Problem to work on
Reproduce the part of the material that opens with the line containing "You are a computer-use" and continues through the end of the material, with the requests included, multiplying every coordinate in the answers by 1.35 and rounding to whole numbers, with halves rounded up. Leave the pictures out of your answer.

>> BEGIN The records

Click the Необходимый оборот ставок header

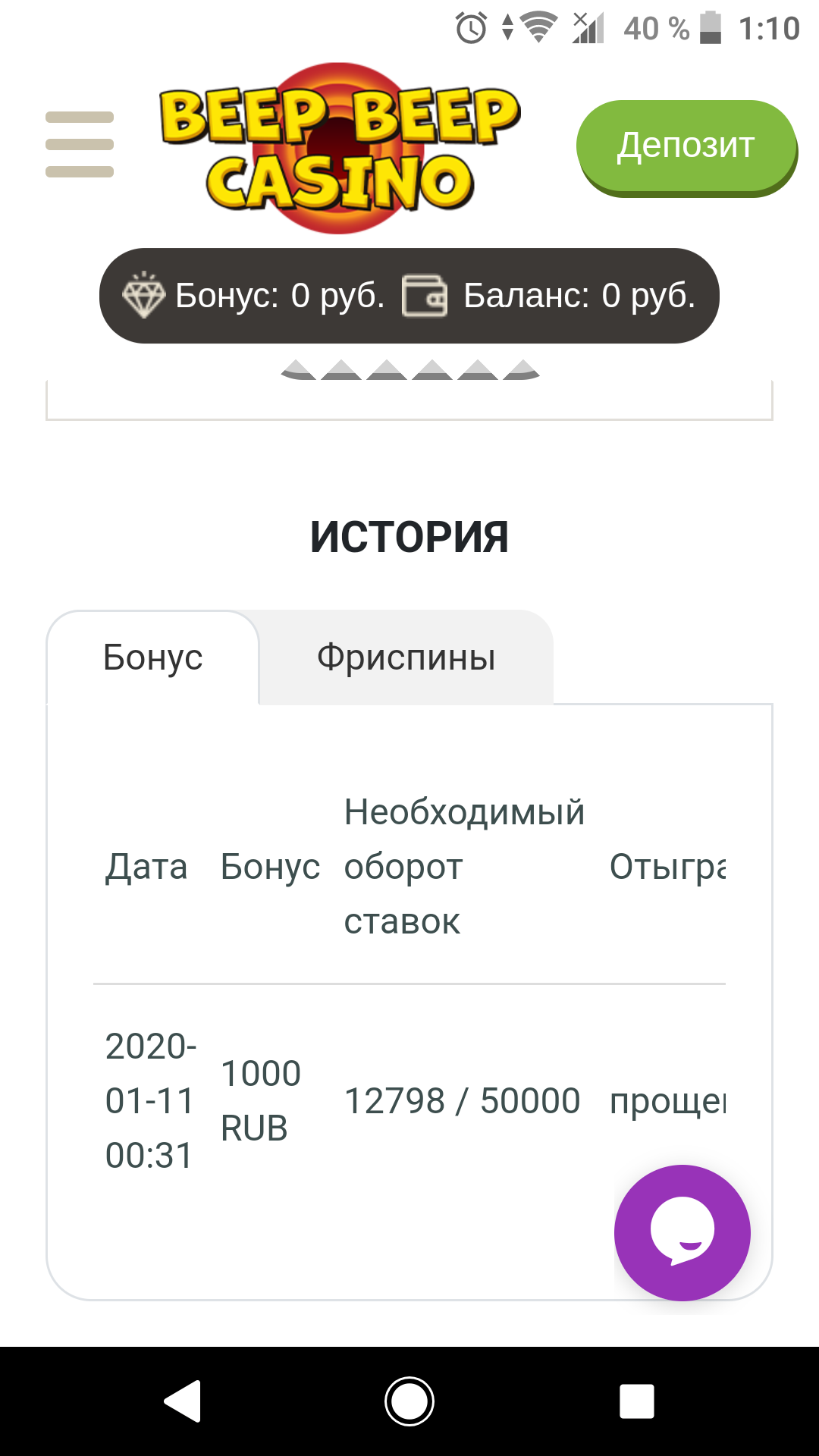point(464,867)
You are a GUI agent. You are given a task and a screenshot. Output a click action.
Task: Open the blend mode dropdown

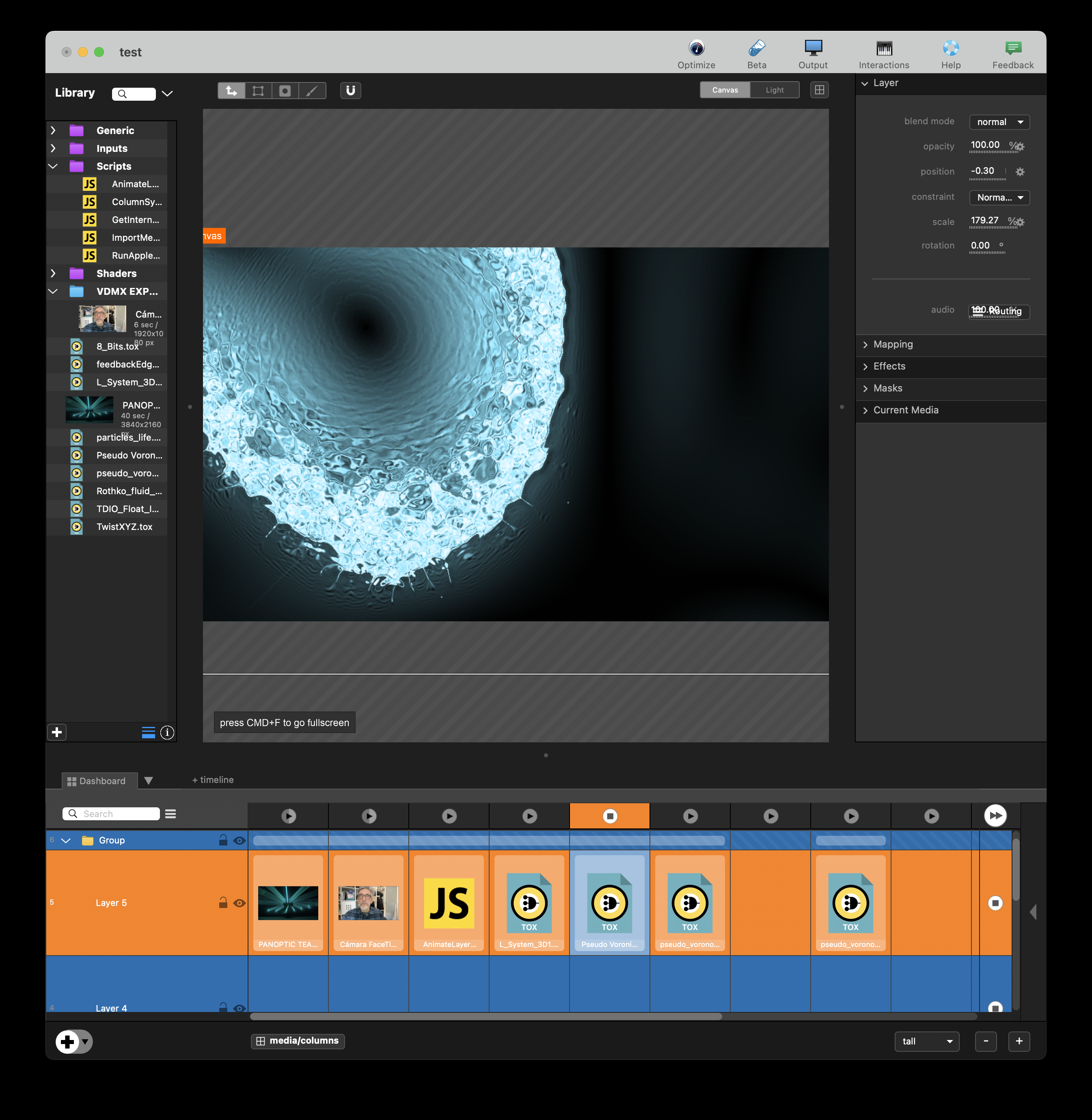[x=999, y=122]
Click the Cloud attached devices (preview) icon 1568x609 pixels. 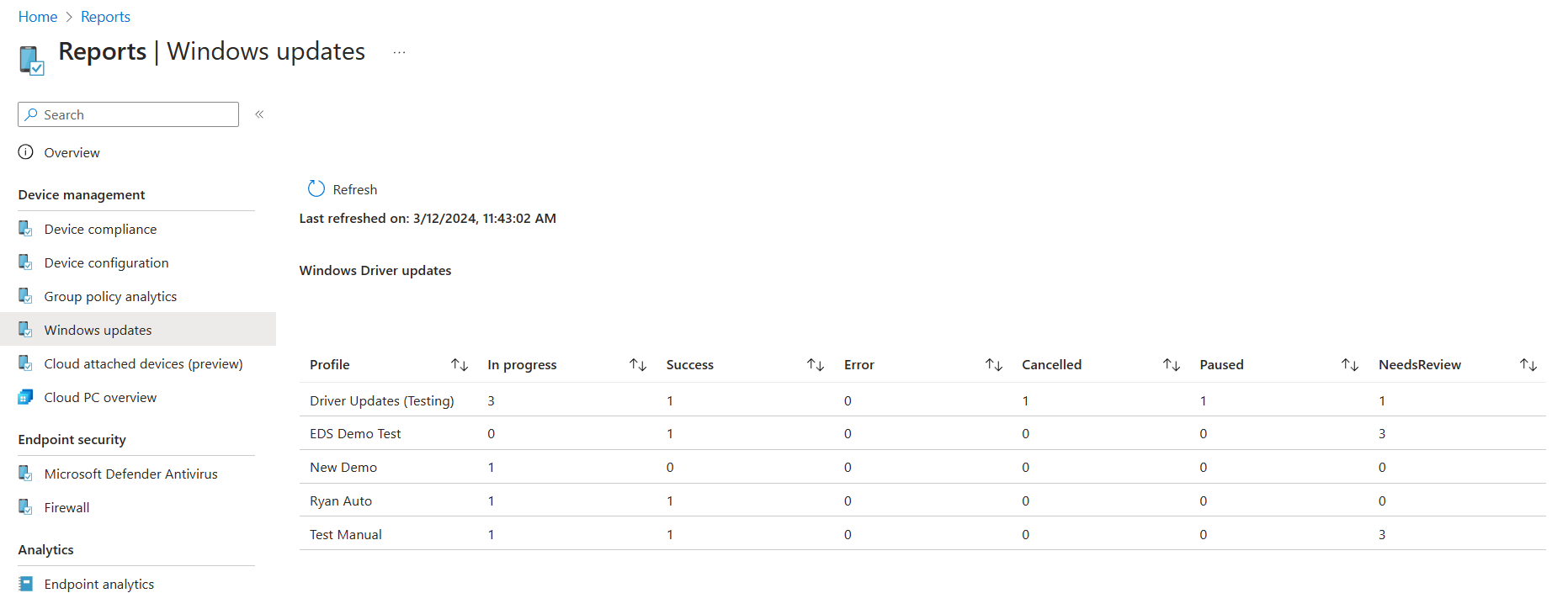coord(24,363)
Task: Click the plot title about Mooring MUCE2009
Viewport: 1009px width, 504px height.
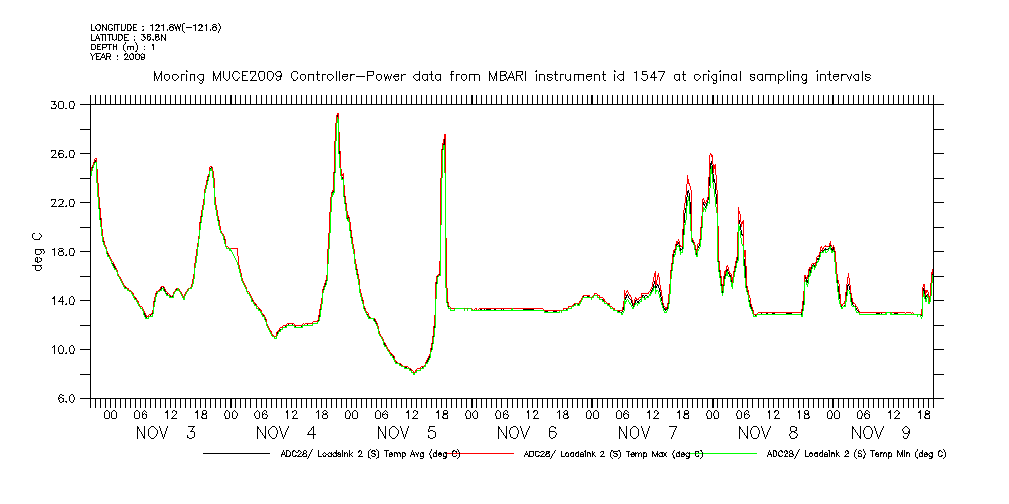Action: [511, 76]
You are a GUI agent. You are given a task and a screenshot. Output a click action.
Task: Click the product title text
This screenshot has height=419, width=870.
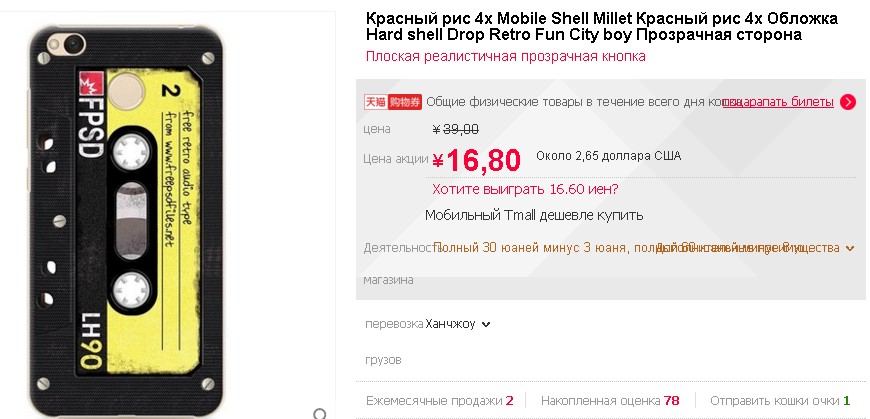[x=601, y=27]
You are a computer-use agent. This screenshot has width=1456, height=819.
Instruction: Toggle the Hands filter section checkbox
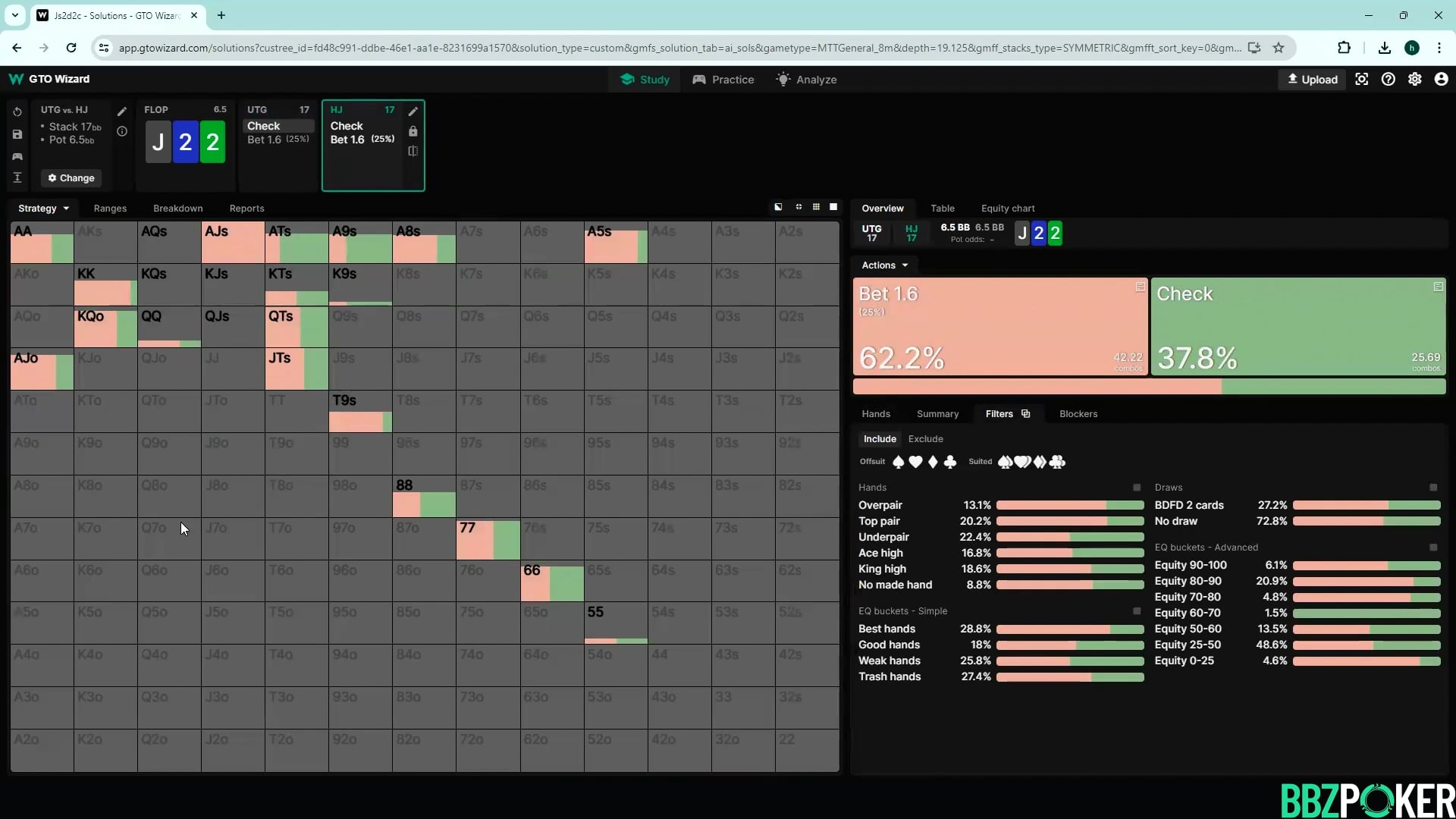(x=1136, y=488)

>> END The records

Output below
You are a computer-use agent. This screenshot has width=1456, height=819.
Instruction: Toggle the Hands filter section checkbox
(x=1534, y=659)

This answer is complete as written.